To address the difficulty of predicting plate heat exchanger performance under variable-flow and fouling-prone coastal conditions, this study developed a novel combined framework for a BR50 plate heat exchanger by integrating a steady-state heat transfer model with a transfer-function-based dynamic wall-temperature model. The main innovation is that the framework simultaneously captures steady thermal performance and transient wall-temperature response, while explicitly quantifying the coupled effects of flow velocity and kinematic viscosity. The model was evaluated for sewage-side velocities of 0.8–1.5 m/s and viscosities up to ten times that of clean water. Results show that wall temperature increases slightly with velocity and can be described by a fourth-order polynomial.
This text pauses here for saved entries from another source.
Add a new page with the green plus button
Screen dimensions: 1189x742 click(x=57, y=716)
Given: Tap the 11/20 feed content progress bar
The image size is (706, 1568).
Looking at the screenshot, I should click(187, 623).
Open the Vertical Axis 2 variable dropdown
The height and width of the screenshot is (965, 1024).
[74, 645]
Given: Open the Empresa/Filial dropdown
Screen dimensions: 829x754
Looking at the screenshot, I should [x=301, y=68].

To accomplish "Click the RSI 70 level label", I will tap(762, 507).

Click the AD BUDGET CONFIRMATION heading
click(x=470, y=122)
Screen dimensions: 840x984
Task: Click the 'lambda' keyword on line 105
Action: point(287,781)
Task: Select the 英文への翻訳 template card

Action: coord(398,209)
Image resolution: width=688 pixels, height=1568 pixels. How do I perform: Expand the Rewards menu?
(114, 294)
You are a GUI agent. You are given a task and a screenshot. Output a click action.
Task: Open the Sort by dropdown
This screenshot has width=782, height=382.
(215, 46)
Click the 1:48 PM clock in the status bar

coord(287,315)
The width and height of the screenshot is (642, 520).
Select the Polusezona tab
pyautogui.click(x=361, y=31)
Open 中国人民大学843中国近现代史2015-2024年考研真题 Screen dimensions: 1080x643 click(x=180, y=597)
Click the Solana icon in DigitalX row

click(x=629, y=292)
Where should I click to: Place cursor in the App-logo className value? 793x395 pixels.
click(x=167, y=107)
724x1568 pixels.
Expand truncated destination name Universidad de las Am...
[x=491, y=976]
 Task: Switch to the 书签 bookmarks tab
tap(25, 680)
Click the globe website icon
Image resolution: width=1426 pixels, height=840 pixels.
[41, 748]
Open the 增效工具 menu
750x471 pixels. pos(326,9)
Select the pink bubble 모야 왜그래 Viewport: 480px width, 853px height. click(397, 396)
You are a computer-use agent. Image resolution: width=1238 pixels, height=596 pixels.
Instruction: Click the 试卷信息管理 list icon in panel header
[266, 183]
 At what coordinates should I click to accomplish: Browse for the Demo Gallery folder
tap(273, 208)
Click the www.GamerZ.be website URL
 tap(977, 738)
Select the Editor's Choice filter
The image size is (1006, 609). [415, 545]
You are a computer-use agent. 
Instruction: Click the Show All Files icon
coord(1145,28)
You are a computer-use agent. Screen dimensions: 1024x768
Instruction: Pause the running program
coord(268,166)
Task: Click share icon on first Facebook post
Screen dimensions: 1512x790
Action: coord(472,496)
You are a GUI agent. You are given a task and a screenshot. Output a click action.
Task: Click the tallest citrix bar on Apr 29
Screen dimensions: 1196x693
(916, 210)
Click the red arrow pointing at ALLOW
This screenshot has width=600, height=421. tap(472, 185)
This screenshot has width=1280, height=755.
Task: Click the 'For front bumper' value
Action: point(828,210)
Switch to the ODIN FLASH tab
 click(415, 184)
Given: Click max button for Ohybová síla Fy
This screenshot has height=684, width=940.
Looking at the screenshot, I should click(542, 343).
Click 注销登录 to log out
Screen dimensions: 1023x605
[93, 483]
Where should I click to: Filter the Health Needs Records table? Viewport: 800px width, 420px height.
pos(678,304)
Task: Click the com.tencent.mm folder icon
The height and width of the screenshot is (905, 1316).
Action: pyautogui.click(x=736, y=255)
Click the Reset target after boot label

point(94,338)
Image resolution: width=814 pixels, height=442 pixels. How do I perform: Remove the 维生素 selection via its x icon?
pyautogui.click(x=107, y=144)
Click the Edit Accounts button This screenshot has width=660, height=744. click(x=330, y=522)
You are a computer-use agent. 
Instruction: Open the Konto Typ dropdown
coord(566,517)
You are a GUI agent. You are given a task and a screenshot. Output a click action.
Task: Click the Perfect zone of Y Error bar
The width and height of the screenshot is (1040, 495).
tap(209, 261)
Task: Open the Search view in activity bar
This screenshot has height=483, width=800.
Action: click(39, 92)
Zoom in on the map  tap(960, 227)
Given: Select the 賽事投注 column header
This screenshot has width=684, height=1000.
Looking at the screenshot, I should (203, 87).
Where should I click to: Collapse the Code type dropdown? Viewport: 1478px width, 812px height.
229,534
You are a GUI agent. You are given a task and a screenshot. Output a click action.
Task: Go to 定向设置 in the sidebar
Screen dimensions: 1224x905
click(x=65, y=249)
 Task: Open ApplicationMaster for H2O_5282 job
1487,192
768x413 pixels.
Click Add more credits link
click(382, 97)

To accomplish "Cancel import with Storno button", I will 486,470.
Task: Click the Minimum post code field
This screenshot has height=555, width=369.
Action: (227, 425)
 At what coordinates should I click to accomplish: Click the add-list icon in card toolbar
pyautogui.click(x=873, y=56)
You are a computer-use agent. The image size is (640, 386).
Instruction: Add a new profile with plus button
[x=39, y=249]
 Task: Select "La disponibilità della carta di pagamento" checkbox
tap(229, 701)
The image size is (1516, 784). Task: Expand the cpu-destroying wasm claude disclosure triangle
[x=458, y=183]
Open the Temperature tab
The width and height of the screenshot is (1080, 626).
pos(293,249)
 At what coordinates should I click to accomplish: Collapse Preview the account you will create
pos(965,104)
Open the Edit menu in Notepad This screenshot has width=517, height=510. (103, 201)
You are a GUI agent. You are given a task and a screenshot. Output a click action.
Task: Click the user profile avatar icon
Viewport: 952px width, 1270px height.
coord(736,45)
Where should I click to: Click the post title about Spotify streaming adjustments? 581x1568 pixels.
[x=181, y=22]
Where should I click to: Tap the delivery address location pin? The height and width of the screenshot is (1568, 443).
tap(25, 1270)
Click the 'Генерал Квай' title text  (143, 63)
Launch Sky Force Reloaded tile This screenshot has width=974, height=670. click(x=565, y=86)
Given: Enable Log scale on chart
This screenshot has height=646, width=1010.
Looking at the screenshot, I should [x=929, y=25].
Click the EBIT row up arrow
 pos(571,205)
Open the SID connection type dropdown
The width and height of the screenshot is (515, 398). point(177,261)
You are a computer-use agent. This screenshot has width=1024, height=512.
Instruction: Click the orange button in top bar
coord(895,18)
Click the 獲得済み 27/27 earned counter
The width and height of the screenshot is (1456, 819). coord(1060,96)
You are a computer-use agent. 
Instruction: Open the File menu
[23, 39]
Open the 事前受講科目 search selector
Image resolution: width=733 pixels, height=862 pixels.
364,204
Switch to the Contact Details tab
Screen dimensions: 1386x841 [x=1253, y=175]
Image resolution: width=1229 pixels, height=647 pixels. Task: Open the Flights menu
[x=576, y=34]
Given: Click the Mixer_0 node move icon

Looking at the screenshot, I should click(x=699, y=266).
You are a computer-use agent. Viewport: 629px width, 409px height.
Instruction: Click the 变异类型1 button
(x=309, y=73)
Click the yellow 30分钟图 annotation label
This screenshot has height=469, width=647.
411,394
Its transient response follows first-order inertia, and the time constant decreases as velocity increases, indicating faster thermal response at higher flow rates. Both the sewage-side heat transfer coefficient and the overall heat transfer coefficient increase with velocity but decrease with viscosity; increasing velocity from 0.8 to 1.5 m/s raises the sewage-side coefficient by 49.2%. Sensitivity analysis identifies kinematic viscosity as the dominant factor affecting thermal performance, followed by flow velocity and wall temperature. The framework provides a practical basis for seawater-source heat pumps and coastal heat recovery systems under fouling-influenced conditions.